JUAN GONZÁLEZ: President Barack Obama said Thursday he would make, quote, “no apologies” for agreeing to a prisoner swap to free Sergeant Bowe Bergdahl in exchange for five Guantánamo detainees.

PRESIDENT BARACK OBAMA: I’m never surprised by controversies that are whipped up in Washington. Alright, that’s—that’s par for the course. But I’ll repeat what I said two days ago. We have a basic principle: We do not leave anybody wearing the American uniform behind. We had a prisoner of war whose health had deteriorated, and we were deeply concerned about it, and we saw an opportunity, and we seized it. And I make no apologies for that.

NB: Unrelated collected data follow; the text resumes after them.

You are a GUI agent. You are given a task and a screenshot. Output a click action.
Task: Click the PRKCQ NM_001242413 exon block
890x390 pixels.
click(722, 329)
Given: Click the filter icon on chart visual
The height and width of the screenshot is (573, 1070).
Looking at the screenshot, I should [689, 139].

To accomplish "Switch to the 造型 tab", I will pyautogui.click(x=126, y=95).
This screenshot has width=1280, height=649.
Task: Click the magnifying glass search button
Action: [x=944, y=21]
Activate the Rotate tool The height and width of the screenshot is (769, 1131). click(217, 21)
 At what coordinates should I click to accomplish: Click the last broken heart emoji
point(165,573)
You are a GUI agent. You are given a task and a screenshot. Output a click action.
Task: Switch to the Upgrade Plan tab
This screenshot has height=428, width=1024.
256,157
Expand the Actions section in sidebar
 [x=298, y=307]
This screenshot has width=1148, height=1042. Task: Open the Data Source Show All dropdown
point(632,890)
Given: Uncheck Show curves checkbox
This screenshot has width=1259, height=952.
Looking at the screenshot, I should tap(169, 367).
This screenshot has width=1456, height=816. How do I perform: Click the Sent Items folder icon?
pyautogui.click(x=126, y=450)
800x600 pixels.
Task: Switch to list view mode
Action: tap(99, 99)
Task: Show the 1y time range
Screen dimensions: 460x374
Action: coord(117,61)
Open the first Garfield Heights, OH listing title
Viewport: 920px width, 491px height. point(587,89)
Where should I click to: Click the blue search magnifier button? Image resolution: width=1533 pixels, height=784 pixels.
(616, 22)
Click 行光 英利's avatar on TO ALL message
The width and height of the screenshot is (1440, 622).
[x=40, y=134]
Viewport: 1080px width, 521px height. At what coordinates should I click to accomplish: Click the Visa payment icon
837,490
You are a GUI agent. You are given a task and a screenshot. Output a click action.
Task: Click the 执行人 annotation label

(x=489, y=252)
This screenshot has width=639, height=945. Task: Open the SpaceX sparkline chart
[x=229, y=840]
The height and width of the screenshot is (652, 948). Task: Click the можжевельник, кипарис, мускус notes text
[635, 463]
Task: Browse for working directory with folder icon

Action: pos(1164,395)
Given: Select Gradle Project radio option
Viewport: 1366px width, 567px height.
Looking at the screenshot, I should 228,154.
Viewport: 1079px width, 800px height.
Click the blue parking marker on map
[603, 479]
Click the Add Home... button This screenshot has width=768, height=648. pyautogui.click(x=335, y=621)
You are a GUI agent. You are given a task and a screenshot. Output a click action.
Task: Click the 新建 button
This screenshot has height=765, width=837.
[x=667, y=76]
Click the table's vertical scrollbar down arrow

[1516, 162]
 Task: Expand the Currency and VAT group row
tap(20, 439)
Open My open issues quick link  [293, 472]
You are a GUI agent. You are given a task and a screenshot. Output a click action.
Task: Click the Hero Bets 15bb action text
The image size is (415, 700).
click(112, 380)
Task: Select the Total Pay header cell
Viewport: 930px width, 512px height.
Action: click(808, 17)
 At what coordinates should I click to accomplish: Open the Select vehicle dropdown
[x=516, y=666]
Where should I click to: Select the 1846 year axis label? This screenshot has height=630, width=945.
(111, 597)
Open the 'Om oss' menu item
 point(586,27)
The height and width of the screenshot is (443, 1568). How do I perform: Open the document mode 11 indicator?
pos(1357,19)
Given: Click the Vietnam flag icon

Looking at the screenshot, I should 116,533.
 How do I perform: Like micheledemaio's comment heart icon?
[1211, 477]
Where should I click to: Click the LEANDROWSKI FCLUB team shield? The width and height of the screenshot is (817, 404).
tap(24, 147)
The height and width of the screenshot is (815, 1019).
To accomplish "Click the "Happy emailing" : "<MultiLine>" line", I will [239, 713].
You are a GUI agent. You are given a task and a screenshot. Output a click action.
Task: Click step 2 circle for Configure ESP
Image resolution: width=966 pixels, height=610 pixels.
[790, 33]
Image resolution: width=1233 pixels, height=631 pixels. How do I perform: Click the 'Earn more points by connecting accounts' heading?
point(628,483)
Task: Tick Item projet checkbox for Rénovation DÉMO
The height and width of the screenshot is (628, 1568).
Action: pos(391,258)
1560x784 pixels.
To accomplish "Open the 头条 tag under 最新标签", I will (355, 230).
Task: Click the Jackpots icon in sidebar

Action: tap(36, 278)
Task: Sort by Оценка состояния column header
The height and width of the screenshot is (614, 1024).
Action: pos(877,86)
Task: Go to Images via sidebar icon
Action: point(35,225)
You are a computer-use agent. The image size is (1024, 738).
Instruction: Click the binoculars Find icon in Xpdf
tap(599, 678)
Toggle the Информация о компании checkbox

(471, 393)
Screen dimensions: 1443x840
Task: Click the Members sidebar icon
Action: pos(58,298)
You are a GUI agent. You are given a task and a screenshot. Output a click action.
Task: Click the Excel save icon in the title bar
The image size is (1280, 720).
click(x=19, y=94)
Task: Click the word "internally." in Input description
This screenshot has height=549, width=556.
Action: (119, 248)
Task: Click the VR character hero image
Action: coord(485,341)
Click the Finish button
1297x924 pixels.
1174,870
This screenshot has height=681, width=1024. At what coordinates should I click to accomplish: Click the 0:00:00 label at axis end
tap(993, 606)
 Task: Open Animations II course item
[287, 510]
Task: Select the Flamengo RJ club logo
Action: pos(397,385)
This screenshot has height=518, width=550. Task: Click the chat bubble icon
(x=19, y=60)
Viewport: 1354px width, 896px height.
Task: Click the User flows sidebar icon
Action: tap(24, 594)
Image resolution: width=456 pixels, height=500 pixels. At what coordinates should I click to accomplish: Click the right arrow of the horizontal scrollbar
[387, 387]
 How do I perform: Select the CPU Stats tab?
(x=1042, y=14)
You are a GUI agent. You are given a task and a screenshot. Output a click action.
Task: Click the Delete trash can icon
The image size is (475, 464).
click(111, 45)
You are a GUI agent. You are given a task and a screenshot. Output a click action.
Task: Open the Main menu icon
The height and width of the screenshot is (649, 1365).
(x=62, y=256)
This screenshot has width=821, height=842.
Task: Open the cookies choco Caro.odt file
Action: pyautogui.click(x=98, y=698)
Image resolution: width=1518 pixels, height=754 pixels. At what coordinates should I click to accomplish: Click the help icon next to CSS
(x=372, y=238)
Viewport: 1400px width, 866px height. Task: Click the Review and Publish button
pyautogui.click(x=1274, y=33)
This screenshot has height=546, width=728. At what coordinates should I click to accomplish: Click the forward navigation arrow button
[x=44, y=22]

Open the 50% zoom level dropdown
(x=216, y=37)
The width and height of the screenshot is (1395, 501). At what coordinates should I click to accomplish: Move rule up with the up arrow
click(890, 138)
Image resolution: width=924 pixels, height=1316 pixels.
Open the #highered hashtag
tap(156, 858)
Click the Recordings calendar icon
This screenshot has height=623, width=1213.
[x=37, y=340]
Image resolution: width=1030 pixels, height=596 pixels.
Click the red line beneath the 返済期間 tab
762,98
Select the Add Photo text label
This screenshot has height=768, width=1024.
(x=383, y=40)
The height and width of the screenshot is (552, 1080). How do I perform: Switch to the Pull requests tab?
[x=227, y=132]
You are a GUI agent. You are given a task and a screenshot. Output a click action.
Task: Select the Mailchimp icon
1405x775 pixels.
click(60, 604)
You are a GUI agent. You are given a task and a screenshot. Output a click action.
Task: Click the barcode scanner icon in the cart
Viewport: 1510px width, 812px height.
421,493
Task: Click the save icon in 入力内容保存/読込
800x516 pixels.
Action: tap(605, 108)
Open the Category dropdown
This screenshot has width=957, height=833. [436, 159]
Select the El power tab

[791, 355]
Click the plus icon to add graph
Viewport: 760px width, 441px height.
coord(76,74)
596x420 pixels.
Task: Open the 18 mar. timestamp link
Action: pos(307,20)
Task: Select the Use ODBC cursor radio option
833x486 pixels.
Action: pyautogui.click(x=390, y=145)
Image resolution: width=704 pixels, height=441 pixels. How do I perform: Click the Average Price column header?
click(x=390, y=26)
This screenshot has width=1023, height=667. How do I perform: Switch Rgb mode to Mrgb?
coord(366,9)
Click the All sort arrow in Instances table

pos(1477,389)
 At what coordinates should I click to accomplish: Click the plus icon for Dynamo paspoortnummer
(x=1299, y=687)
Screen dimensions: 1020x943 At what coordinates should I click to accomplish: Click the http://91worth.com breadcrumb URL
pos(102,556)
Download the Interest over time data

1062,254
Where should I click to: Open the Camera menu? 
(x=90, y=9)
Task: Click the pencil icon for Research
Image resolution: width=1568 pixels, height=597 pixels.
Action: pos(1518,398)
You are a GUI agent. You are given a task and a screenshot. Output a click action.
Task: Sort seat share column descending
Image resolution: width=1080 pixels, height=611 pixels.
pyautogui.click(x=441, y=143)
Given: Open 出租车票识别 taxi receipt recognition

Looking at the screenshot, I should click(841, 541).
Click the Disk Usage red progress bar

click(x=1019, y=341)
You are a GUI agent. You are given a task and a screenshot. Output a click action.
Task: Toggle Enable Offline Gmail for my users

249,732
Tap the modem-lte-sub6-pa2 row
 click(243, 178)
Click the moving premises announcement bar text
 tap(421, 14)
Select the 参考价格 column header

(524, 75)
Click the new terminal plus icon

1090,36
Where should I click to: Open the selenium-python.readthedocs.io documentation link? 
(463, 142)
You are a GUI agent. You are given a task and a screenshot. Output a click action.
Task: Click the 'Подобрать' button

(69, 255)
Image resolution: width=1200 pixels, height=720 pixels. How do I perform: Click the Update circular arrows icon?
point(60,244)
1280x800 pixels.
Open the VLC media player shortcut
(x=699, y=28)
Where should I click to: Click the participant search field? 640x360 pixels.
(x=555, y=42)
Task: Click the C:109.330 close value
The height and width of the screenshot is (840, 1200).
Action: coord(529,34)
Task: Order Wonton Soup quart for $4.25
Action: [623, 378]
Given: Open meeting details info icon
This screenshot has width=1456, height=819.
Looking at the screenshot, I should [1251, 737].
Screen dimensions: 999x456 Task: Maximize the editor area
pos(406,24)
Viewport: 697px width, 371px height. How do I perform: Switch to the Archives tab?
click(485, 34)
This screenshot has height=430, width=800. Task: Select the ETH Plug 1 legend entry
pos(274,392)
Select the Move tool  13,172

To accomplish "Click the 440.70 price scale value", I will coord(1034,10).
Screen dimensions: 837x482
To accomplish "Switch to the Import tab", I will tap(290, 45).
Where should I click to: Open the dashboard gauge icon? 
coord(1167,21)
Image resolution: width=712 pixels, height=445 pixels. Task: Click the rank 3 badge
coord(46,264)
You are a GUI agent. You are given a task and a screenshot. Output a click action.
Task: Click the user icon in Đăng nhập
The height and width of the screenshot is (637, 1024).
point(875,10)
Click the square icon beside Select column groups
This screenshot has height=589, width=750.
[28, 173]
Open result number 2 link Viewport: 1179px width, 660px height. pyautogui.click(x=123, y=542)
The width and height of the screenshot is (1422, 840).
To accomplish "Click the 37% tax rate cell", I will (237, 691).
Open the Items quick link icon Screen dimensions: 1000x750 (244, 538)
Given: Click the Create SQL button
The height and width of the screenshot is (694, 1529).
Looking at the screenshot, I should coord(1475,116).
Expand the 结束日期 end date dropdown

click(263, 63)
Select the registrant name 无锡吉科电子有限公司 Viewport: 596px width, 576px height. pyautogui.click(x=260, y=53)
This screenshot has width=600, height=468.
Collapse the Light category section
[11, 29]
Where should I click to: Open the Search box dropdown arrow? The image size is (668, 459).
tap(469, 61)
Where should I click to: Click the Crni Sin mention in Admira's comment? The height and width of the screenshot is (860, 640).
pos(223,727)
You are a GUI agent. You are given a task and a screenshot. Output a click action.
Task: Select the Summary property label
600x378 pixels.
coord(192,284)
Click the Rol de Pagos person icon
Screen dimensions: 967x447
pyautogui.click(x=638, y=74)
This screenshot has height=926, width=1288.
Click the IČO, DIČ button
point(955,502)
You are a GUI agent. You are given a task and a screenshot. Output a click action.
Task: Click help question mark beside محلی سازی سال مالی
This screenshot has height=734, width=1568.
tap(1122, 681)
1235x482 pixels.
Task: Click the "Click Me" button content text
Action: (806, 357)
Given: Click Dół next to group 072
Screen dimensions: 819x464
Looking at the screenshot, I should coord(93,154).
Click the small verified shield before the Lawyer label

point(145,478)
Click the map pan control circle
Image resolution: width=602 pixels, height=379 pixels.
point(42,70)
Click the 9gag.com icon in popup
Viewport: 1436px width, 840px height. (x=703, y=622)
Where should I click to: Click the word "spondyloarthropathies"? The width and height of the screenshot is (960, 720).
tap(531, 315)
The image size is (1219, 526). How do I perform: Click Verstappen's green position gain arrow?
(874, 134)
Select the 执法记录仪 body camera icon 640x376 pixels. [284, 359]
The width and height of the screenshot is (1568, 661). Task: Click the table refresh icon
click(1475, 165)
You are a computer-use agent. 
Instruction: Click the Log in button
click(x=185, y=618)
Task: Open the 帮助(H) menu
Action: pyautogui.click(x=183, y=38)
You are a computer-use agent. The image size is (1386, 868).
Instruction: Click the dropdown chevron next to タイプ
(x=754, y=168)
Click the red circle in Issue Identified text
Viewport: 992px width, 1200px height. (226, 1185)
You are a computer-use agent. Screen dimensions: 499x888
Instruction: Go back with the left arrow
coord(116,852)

JUAN GONZÁLEZ: The rescue of Bergdahl has touched off a political firestorm. On Thursday, administration officials said Bergdahl’s life could have been in danger if details of the prisoner swap had been leaked. Bergdahl had been held captive by the Haqqani Network for five years. While some in the media have speculated that Bergdahl became sympathetic to his captors, new reports reveal Bergdahl actually escaped from them on at least two occasions—once in the fall of 2011 and again sometime in 2012. According to The Daily Beast, in his first escape, Afghan sources said he avoided capture for three days and two nights before searchers finally found him, exhausted and hiding in a shallow trench he had dug with his own hands and covered with leaves.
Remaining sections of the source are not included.